The writing of Honey Don’t was, quite simply, a writing exercise I gave myself: write a song with a key change. I had been listening to Chicago, You’re the Inspiration, and if you’re like me when you listen to Chicago, all you’re doing is waiting the whole song for what I call the magic chord--the one that signals that the key change is coming, and you take a deep breathe and then the down beat hits and you belt the next part as loud as you can in your car. The key heightens, and the emotion magically heightens with it. It’s a breathtakingly beautiful melodic moment. HOW DO THEY DO THAT?
I sat down and started in the key of C, which is the easiest of all the keys to start in, and worked my way up the scales. But I didn’t have any lyrical inspiration--so I was singing weird phrases, and repeating this line honey don’t. I realized that all the random phrases I could come up with were all the things my mother (and grandmothers, aunts, etc.) had ever told me.
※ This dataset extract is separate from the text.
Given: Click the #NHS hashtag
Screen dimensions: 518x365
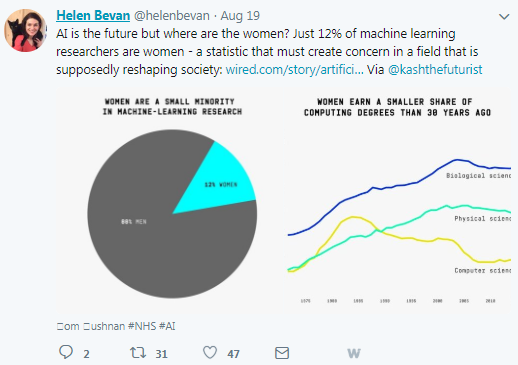Looking at the screenshot, I should pos(142,326).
So I kept going and listed them all out. I recorded it on my computer and attempted to write a harmony part for it. But, my #brunettesestra is the harmony queen and when she came home to our then shared apartment, she wrote a whole new brilliant harmony line and there you have it. Honey Don’t was born.
The women in our mother’s family have so many one-liners, that there is one for every situation you could ever encounter. Get a flat tire and have to put new ones on a credit card? “It’s only money,” they say. Frustrated as a kid with your art project? “There’s no problem that can’t be solved”. And to solve that problem, we’d all have to “put our thinking caps on”. If your sister wore your shirt without asking, our Mom-mom would say, “You know what my father always said, ‘No sense in getting mad, you’ll just have to get glad again.’” Sometimes, they were a cuttingly sarcastic. “You’re standing around with your teeth in your mouth” was how they’d say you’re being lazy.
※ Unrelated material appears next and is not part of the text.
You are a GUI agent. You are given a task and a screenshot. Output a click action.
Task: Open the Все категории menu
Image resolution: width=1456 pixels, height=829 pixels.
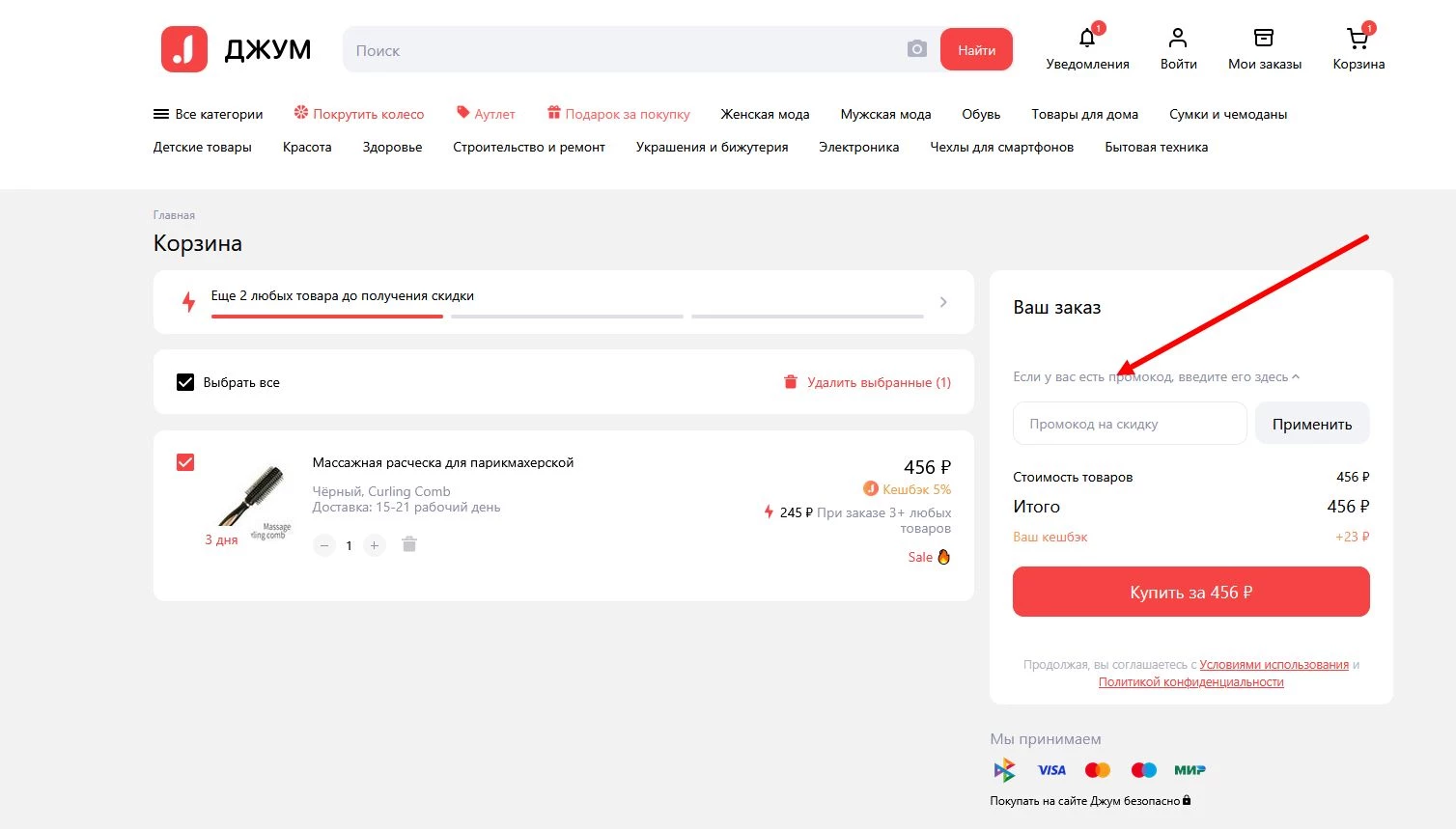click(208, 114)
Some of the phrases I resented, and some of them I’ve cherished. Either way, I remember them because, darn it, they speak the truth. And they were used over and over again. And some things from our childhood just make us who we are. And this is who I am. Honey Don’t is a celebration of all those silly phrases, and of all the women who spoke them to me out of love--even when it wasn’t what I wanted to hear.